* EXERCISE
Recast the lines of the listing from the line containing "Open Ibrahim Ouattara's profile name link" through the line containing "Click the Modules icon under MODULES", inclusive, as a Markdown table with the columns No. and Line, leaving out any blank lines.

* DATASET CONTENT

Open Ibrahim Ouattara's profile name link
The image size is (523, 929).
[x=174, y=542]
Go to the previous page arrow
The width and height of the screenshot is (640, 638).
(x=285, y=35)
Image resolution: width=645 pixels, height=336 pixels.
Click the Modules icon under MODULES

==

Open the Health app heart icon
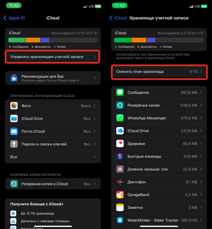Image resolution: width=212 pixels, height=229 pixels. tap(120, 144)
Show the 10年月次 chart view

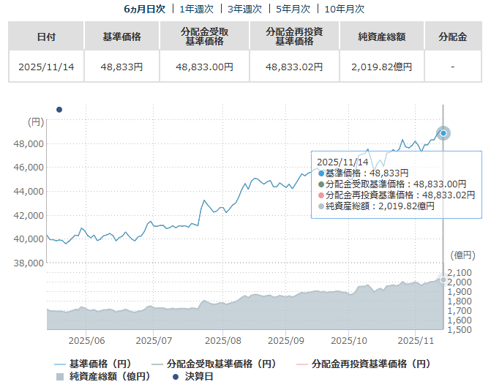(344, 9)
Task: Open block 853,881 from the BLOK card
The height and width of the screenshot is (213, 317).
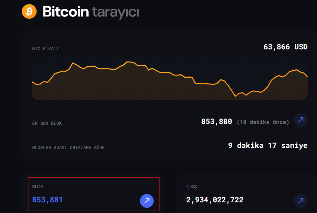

* RESPONSE FOR THIS EXERCISE
| No. | Line |
|---|---|
| 1 | Open Ibrahim Ouattara's profile name link |
| 2 | The image size is (523, 929). |
| 3 | [x=174, y=542] |
| 4 | Go to the previous page arrow |
| 5 | The width and height of the screenshot is (640, 638). |
| 6 | (x=285, y=35) |
| 7 | Image resolution: width=645 pixels, height=336 pixels. |
| 8 | Click the Modules icon under MODULES |